• Source excerpt:
John Ogdon - Ravel - Gaspard De La Nuit - Jean Coulthard - 1969 - Classical LP

In stock
John Ogdon - Piano - Coulthard - Ravel

Radio Canada
Cat#: 289
Record: VG++
Cover: VG+ VG++ ringwear, cornerwear


John Ogdon , Piano


Side 1:

Jean Coulthard

Theme and Variations for Piano 7:50

Jean Coulthard

Sonata For Piano 14:55

First movement (6:30)
Threnody (4:00)
Finale (4:15)

Side 2:

Ravel - Gaspard de la nuit 19:25

Ondine (5:15)
Le Gibet (5:40)
Scarbo (8:15)

John Andrew Howard Ogdon (27 January 1937 – 1 August 1989) was an English pianist and composer.

Ogdon was born in Mansfield Woodhouse, Nottinghamshire, and attended Manchester Grammar School, before studying at the Royal Northern College of Music (formerly, The Royal Manchester College of Music) between 1953 and 1957, where his fellow students under Richard Hall included Harrison Birtwistle, Alexander Goehr, Elgar Howarth and Peter Maxwell Davies. Together they formed New Music Manchester, a group dedicated to the performances of serial and other modern works. His tutor there was Claud Biggs. As a boy he had studied with Iso Elinson and after leaving college, he further studied with Gordon Green, Denis Matthews, Dame Myra Hess, and Egon Petri—the latter in Basel, Switzerland.

He won first prize at the London Liszt Competition in 1961 and consolidated his growing international reputation by winning another first prize at the International Tchaikovsky Competition in Moscow in 1962, jointly with Vladimir Ashkenazy.

• Dataset content:

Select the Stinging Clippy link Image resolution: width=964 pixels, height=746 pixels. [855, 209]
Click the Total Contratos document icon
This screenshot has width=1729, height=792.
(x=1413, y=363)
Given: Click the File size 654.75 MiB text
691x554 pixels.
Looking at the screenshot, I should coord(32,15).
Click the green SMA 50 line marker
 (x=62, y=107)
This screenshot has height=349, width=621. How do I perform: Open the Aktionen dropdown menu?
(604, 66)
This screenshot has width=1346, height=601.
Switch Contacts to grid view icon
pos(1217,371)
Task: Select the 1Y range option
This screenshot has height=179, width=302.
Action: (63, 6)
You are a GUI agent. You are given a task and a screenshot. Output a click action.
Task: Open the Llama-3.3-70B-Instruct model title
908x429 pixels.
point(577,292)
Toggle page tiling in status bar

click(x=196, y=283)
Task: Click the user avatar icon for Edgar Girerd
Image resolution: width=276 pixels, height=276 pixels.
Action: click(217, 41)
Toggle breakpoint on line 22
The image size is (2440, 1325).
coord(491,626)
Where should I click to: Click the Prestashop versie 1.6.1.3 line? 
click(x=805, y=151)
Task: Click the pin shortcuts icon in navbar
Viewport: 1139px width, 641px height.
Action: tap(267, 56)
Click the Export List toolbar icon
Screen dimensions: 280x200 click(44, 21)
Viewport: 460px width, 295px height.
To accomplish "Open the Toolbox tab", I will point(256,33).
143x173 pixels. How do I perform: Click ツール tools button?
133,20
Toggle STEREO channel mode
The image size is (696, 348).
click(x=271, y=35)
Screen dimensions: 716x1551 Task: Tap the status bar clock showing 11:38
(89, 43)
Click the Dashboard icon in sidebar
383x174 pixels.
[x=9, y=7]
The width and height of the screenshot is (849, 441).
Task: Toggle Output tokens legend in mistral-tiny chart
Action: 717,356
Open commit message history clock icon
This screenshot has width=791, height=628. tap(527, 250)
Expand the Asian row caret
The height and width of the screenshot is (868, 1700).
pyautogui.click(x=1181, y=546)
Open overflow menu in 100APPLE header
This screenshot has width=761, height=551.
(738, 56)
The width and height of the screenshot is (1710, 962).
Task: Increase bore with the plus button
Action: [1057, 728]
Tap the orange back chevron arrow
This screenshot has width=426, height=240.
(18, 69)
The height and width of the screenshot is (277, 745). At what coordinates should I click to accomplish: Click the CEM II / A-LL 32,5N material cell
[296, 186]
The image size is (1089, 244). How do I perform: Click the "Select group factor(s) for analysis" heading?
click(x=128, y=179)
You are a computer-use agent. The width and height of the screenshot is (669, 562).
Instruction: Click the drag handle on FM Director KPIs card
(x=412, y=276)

• Tasks for this exercise:
1/ According to the John Ogdon record listing, who shared first prize with Ogdon at the 1962 International Tchaikovsky Competition?
2/ Please repeat a passage from the John Ogdon record listing, beginning at the words "Finale (4:15)" and stopping after "pianist and composer.".
3/ Go on with the John Ogdon record listing from the point where it stops.

• Results of the exercise:
1/ Vladimir Ashkenazy

2/
Finale (4:15)

Side 2:

Ravel - Gaspard de la nuit 19:25

Ondine (5:15)
Le Gibet (5:40)
Scarbo (8:15)

John Andrew Howard Ogdon (27 January 1937 – 1 August 1989) was an English pianist and composer.

3/
John Ogdon was able to play most pieces at sight and had committed a huge range of pieces to memory. He wanted to record the complete piano works of Sergei Rachmaninoff (which constitute about 6-full length CDs), but only recorded about half of them,and those recordings were released in 2001. He recorded all ten Scriabin sonatas early in his career. Ogdon was also a formidable exponent of the works of Alkan and Busoni. In more familiar repertoire, he revealed deep musical sensibilities, always buttressed by a colossal technique. He also recorded a number of duo-piano works with his wife, Brenda Lucas (aka Brenda Lucas Ogdon).

On 2 February 1969, on British television, he gave the first modern performance of Edward Elgar's Concert Allegro, Op. 46. The piece was never published and the manuscript had long been believed lost, but it came to light in 1968. Ogdon and Diana McVeigh developed a performing version of the piece from Elgar's manuscript, which was full of corrections, crossings out and additions.

His own compositions number more than 200, and include 4 operas, 2 large works for orchestra, 3 cantatas, songs, chamber music, a substantial amount of music for solo piano, and 2 piano concertos, the first of which he recorded. The majority of his music was composed for the piano. These include 50 transcriptions of works by composers as diverse as Stravinsky, Palestrina, Mozart, Satie and Wagner. He also made piano arrangements of songs by Cole Porter, Jerome Kern and George Gershwin. He also wrote sonatas for violin, flute and cello, all unaccompanied. A planned symphony based on the works of Herman Melville, and a comic opera, were left unfinished. The original manuscripts of many of John Ogdon's compositions now reside at the Royal Northern College of Music Library Catalogue.

Jean Coulthard, OC OBC (February 10, 1908 – March 9, 2000) was a Canadian composer and music educator. She was part of a trio of women composers who dominated Western Canadian music in the twentieth century: Coulthard, Barbara Pentland, and Violet Archer. All three died within weeks of each other in 2000. Her own work might be loosely termed "prematurely neo-Romantic", as the orthodox serialists who dominated academic musical life in North America during the 1950s and 1960s had little use for her. Some of her well-known compositions include Cradle Song, Threnody, Canadian Fantasy, Ballade "A Winter's Tale" and her opera Return of the Native.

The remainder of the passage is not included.